19-49: Body validation logic looks good.

The checks for empty batches and for maximum batch size help ensure correct usage. The 400 status code is appropriate for these scenarios.


51-116: Robust error handling.

Returning the message in JSON while logging full error details is a balanced approach, preserving confidentiality while still aiding diagnosis through logs. Just verify no personally identifiable information is included in error messages.

apps/webapp/app/utils/sse.ts (1)

38-183: SSE connection management and graceful termination.

The logic properly sets up a combined abort signal and registers event listeners on request, timeout, and the internal controller. This ensures correct cleanup and termination. Make sure you monitor open connections in production to avoid excessive resource usage if clients fail to close streams.

apps/webapp/app/v3/services/cancelTaskRunV1.server.ts (2)

26-30: Definition clarity is good.

This type cleanly enumerates the optional fields needed for cancellation. It ensures future expansion without breaking existing usage.


32-49: Ensure errors after status transition are handled.

After setting a run’s status to “CANCELED,” subsequent errors (e.g., DB errors, network issues) might leave the system in a partially updated state. Consider wrapping critical steps in a transaction or adding rollback logic to handle failures post-status-change.

apps/webapp/app/presenters/v3/SpanPresenter.server.ts (1)

79-85: Optimize retrieval logic for runs.

Using “eventRepository.getSpan” followed by “findFirst” on the same span might be redundant in high-traffic environments. Investigate whether you can combine or streamline these calls to reduce database trips.
[performance]

apps/webapp/app/v3/runEngineHandlers.server.ts (2)

67-144: Ensure incomplete events are universally cleaned up on run failure.

The logic uses “queryIncompleteEvents” and completes them as error events. This approach is correct for single-run scope. However, if you have multi-run dependencies, ensure they’re not erroneously marked as error without reason.


199-233: Expiring runs with TTL.

The code logs an exception event stating that the run expired, but verify that any external systems expecting a final “failure” or “canceled” status are updated if TTL is reached.

apps/webapp/app/v3/handleSocketIo.server.ts (2)

1-38: Smooth import structure and environment-driven configurations.
These initial lines effectively organize essential imports (e.g., EventBusEventArgs, Redis, etc.) and environment-based logic for Socket.IO. Everything appears to be in order, especially the conditional loading of Redis parameters. Just ensure proper fallback behavior when environment variables are missing (e.g., REDIS_HOST, REDIS_PORT) to prevent runtime errors.


632-634: Sanitize or validate room naming if friendly IDs originate externally.
The roomFromFriendlyRunId function simply prefixes “room:” to the run ID without validation.

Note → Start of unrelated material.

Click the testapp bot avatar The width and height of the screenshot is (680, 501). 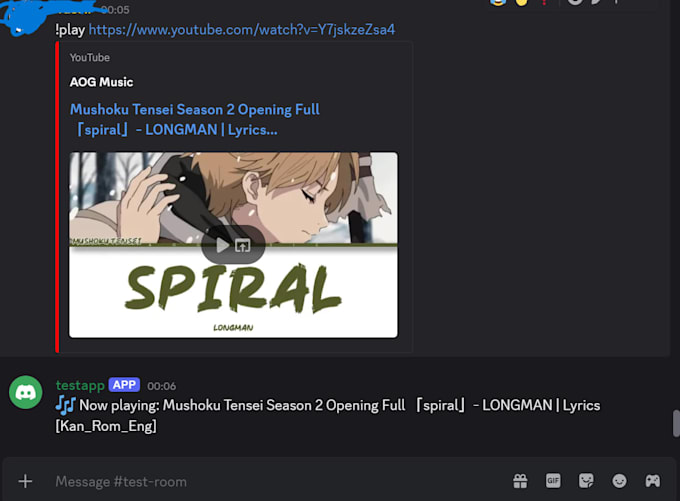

If run IDs are user-provided or untrusted, you might enforce an allowed character set or length limit to avoid collisions or unexpected socket behavior.

apps/webapp/app/v3/services/batchTriggerV3.server.ts (2)

1-38: Strategic use of constants and enumerations.
Defining ASYNC_BATCH_PROCESS_SIZE_THRESHOLD, PROCESSING_BATCH_SIZE, and BatchProcessingStrategy early in the file centralizes configuration and promotes clarity. Validate that concurrency or memory overhead doesn’t spike with large batch sizes.


145-315: Mix of synchronous and asynchronous batch handling.
The #createAndProcessBatchTaskRun method chooses between immediate (inline) processing and asynchronous queueing depending on batch size. This design is good for performance, but watch for potential edge cases if the inline path partially fails before transitioning to the job queue. Logging partial progress and partial failures is crucial.

apps/webapp/app/services/routeBuilders/apiBuilder.server.ts (3)

20-23: Worker authentication imports appear consistent.
These new imports from workerGroupTokenService.server provide worker authentication capabilities. The usage pattern is consistent with other authentication approaches in this file.


25-25: Flexible AnyZodSchema is beneficial.
Expanding beyond z.AnyZodObject to AnyZodSchema improves the range of valid schema definitions. Ensure that discriminated unions are tested to avoid unexpected parse failures in complex schemas.


848-1010: createActionWorkerApiRoute: Validate request method and parse body thoroughly.
The action route support for worker tokens is a welcome addition. The JSON parsing flow is robust, but consider limiting the maximum content size or adding a structured approach to partial body validation if the worker requests can be large.

apps/webapp/app/presenters/v3/DevPresenceStream.server.ts (1)

14-15: Clarify Redis integration requirements.

The TODO comments suggest incomplete Redis integration. Please provide more details about:

  1. The Redis client creation strategy
  2. The source of Redis options

Would you like me to help implement the Redis client integration once the requirements are clarified?

apps/webapp/app/routes/api.v1.worker-actions.runs.$runFriendlyId.snapshots.$snapshotFriendlyId.attempts.start.ts (1)

1-32: Well-structured API route with proper validation!

The implementation is clean and follows best practices:

  • Uses Zod for request validation
  • Properly typed with TypeScript
  • Clear separation of concerns
  • Consistent with API route patterns
apps/webapp/app/routes/api.v1.worker-actions.runs.$runFriendlyId.snapshots.$snapshotFriendlyId.attempts.complete.ts (1)

1-33: Clean implementation with proper response wrapping!

The implementation follows the same patterns as the start route with a proper response structure:

  • Uses Zod for request validation
  • Properly typed with TypeScript
  • Response is correctly wrapped in a result field
apps/webapp/app/routes/api.v1.batches.$batchId.ts (1)

37-37: Verify type safety of the runs field.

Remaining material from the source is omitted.